Efficiency and Safety of Holmium Laser With Moses Technology Versus SuperPulsed Laser System With Thulium Fiber Laser on Renal Stones

This study will be a randomized clinical trial comparing ureteroscopy with laser lithotripsy with the Lumenis® Pulse™ P120H holmium laser system with the Moses technology (holmium laser with pulse modulation) versus the Soltive™ SuperPulsed Laser System with the thulium fiber laser technology (thulium fiber laser).

The primary objective is to compare the stone free rate as determined by computed tomography (CT) scan at two months (6-10 weeks) post operatively. A single urologist will evaluate all CT scans for residual stones and will be blinded to which laser was used during ureteroscopy.
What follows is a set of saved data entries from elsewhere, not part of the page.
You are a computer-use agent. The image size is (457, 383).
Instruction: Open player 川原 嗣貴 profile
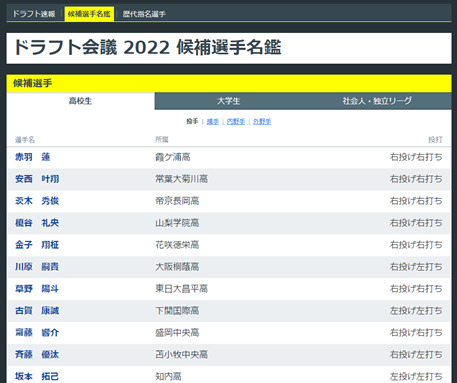pos(37,267)
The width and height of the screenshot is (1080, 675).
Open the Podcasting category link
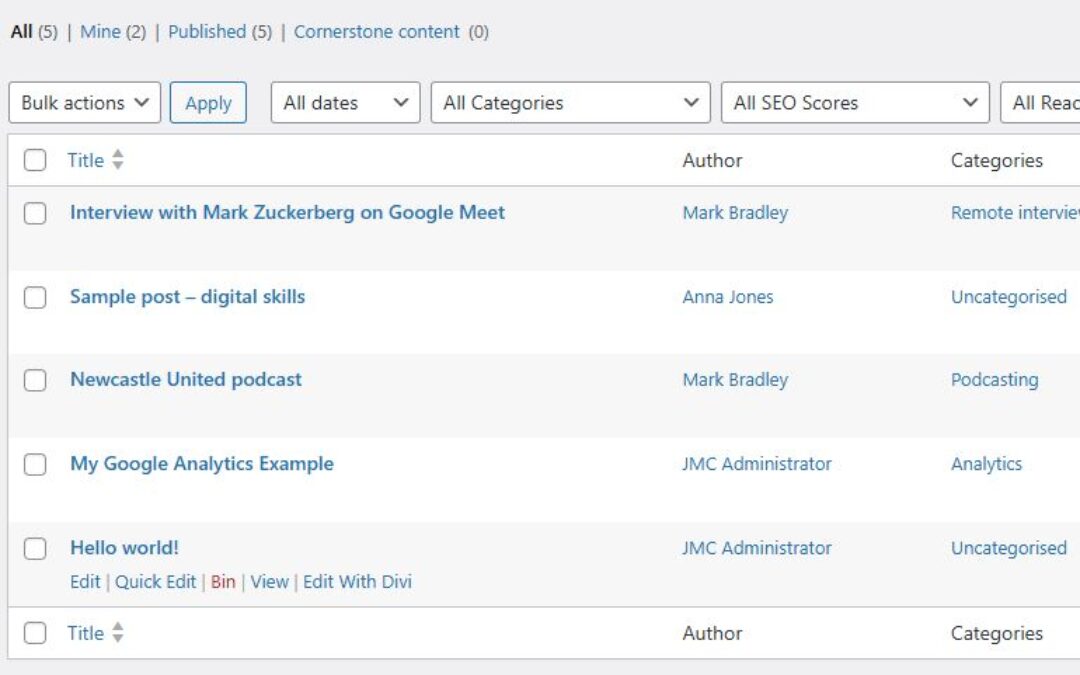click(x=994, y=380)
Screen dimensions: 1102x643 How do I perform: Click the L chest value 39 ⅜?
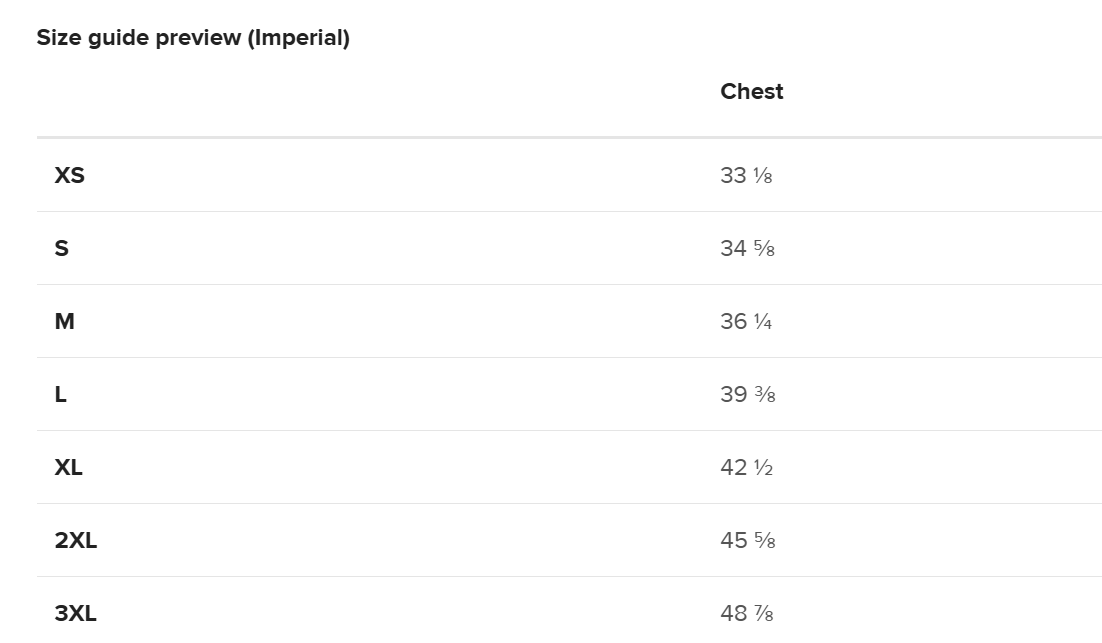747,395
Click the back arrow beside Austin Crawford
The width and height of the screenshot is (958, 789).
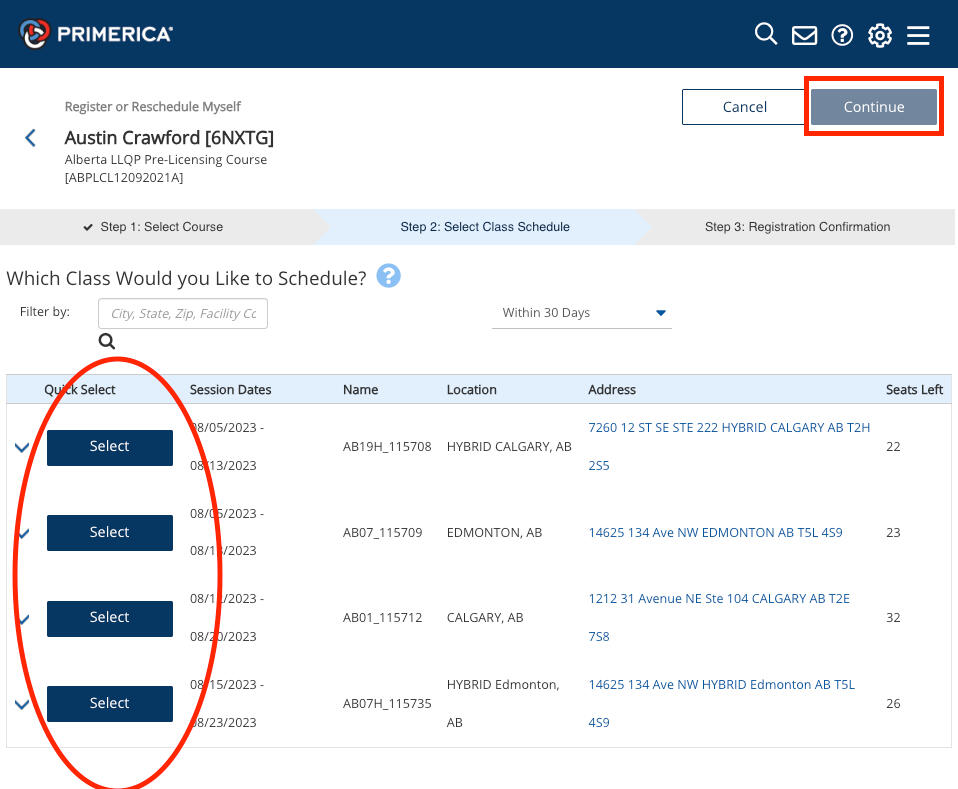tap(31, 138)
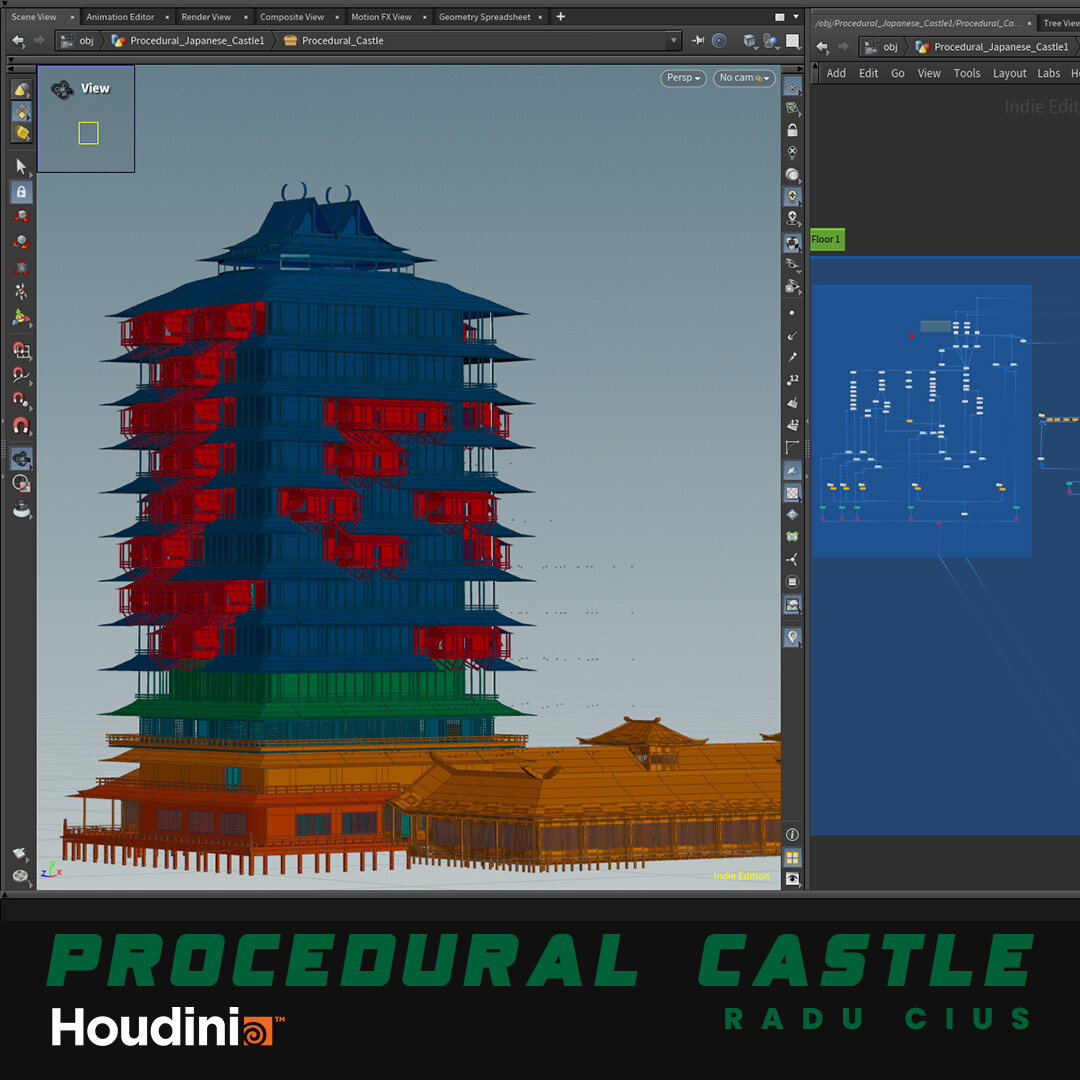Select the Rotate tool in the left toolbar

21,242
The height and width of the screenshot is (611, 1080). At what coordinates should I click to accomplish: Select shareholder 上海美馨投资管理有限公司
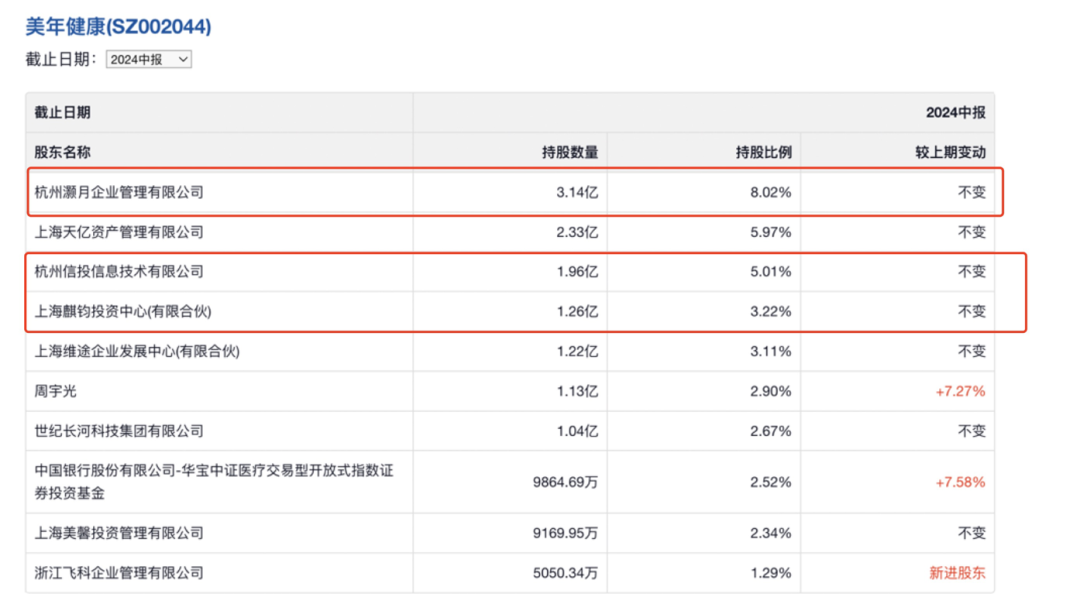tap(119, 533)

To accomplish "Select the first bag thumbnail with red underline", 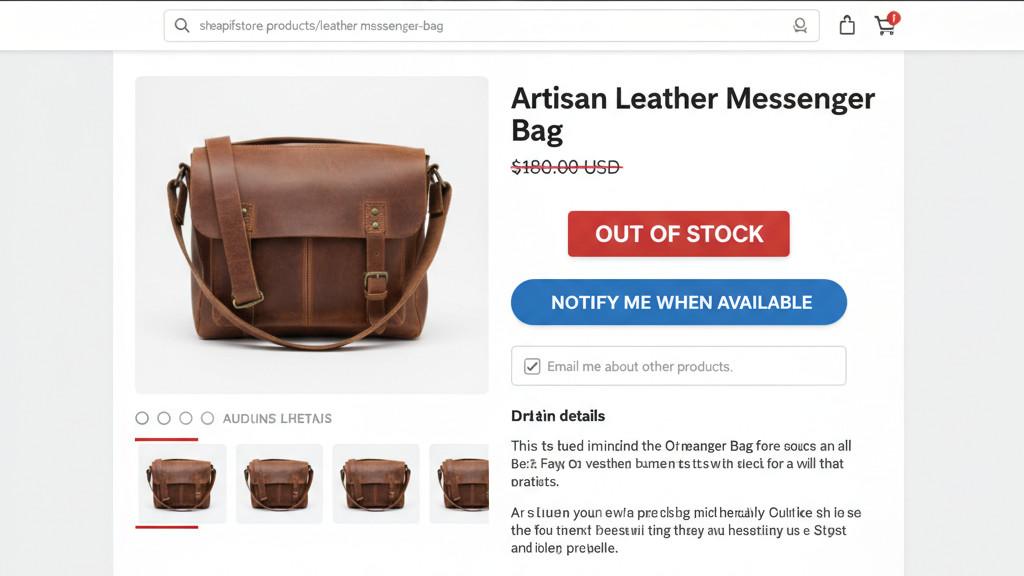I will (181, 483).
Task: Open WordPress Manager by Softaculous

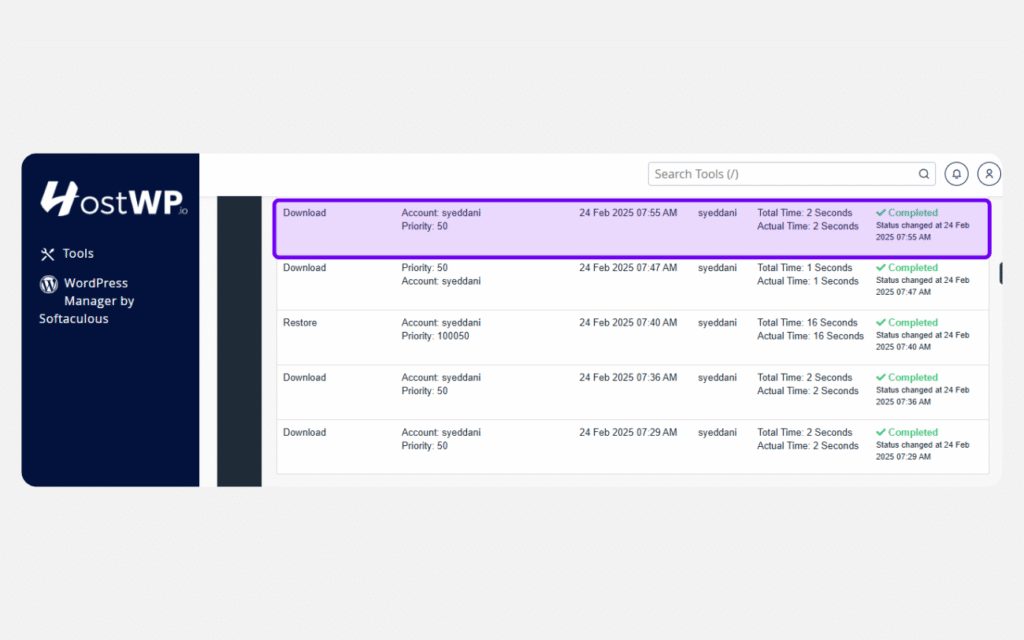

The following information will be collected for research purposes as secondary outcomes: (1) stone treatment time (time from the start of lasing to the end of lasing; minutes); (2) total operative time (minutes); (3) lasing time (minutes, time the laser was in use, not including pedal pauses); (4) total energy used (kilojoules, kJ); (5) laser efficiency (mm per minute); (6) number of times the laser pedals are pressed (left, right, and total pedal presses); (7) laser fiber size; (8) stone analysis; (9) complications, and (10) patients' quality of life.

The results from the pre- and post-operative quality of life survey (WISQOL short form) will be obtained from the patient's medical record. A total of 3 clinic visits (i.e., the pre-operative visit and the stone surgery, one post-operative visit after 2 months of the surgery) will be needed for this study.

All visits are standard of care. Stone parameters (i.e. size, location, Hounsfield units, presence of hydronephrosis, stone volume, and composition), demographic information, co-morbidities, and post-operative parameters will be collected from the medical record in HealthLink.

The Thulium laser company is not involved in this research.